As to the word “compelling”, the noble Lord is very skilled and active in these areas, but I think he is slightly misreading its meaning. I go back to my earlier point that with the full co-operation of the Russians and the Chinese—if we could get it, which at present does not look very promising, but great efforts are being made—there would be a compelling and effective stranglehold. It is possible to switch off a society and to close down a regime altogether and make further governance impossible by cutting off basic utilities, power and all ingoing and outgoing supplies, but that is impossible as long as these two great nations, Russia and China, and a few others, are carrying on with trade and supplying equipment and arms. It is not realistic to imagine that without Russia and China we would resort to arms. That is pointless. It is a dead end. Russian and Chinese co-operation are essential for the stranglehold to work, and that has got to be the path of compulsion that we go to before we come to even grimmer possibilities. However, as my right honourable friend repeated, all options are on the table. There are steps ahead that we can take and which we will take, and we will work night and day to hold dialogue with Moscow and Beijing because they have a vital role in this process.
I cannot comment on drones. I will not comment on intelligence aspects, but if I have any more knowledge, I will gladly write to the noble Lord; at the moment, I have none.
Following my noble friend’s answer, surely the difference between this and Bosnia is that in Bosnia we could act but chose not to, whereas in Syria we would like to act but cannot because we cannot get agreement from the Security Council. Surely the lessons that we should have learnt from Libya are that getting agreement from the Security Council and, above all, making sure that the Russians and the Chinese do not exercise their veto are far better served by letting the coalition of local voices lead the call for action and that we should concentrate on humanitarian action, not regime change. So why have we abandoned them?

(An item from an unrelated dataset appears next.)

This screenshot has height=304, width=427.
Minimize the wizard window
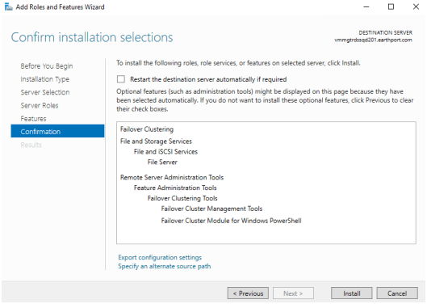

Why have we reverted to the prospect that the West leads the charge and is seeking the removal of the one person, the one friend, Russia has by seeking regime change up front? Has that not made it easier for the Russians and the Chinese to cast their veto? Is the consequence of that not that we now find ourselves in an impasse which is in part because of rather unwise diplomacy, which will not only lead to greater bloodshed in Syria but to the even more baleful prospect of a widening Sunni-Shia conflict throughout the whole of the Middle East?

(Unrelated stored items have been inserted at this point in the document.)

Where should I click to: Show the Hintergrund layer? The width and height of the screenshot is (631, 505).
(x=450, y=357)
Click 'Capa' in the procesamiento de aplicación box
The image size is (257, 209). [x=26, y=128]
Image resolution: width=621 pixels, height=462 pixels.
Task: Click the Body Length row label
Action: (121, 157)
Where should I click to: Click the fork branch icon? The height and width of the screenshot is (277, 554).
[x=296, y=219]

I listened very closely to the noble Lord who has enormous expertise, certainly on the Bosnian scene, but I do not think we have abandoned the idea that the regional powers—the Arab League and Turkey and other responsible powers in the region—should be right up in the front and leading the pressure. This is not just a western story; this is a story where the global order is looking with horror at what is happening. Responsible nations are actively helping. We are arguing with Russia and China, which we hope will become fully responsible nations—they should act as responsible nations, as they are great powers—in the same vein and on the same path. That is what we are trying to do. I do not think there is another path of diplomacy that somehow would magically put certain regional powers in a forward position, and I do not think this is seen just as a western show. That was last century stuff; today, no one moves in international affairs, as my noble friend knows perfectly well, without full consultation with the African Union and the Arab League and increasingly with Beijing and Moscow, which play crucial parts, and with many other countries as well. This is not the century of the West; this is the century of Asia and Africa and the new international and multinational organisations which are reinforcing the ones we inherited from the 20th century. So I do not accept my noble friend’s analysis, but the wisdom behind his thought is correct.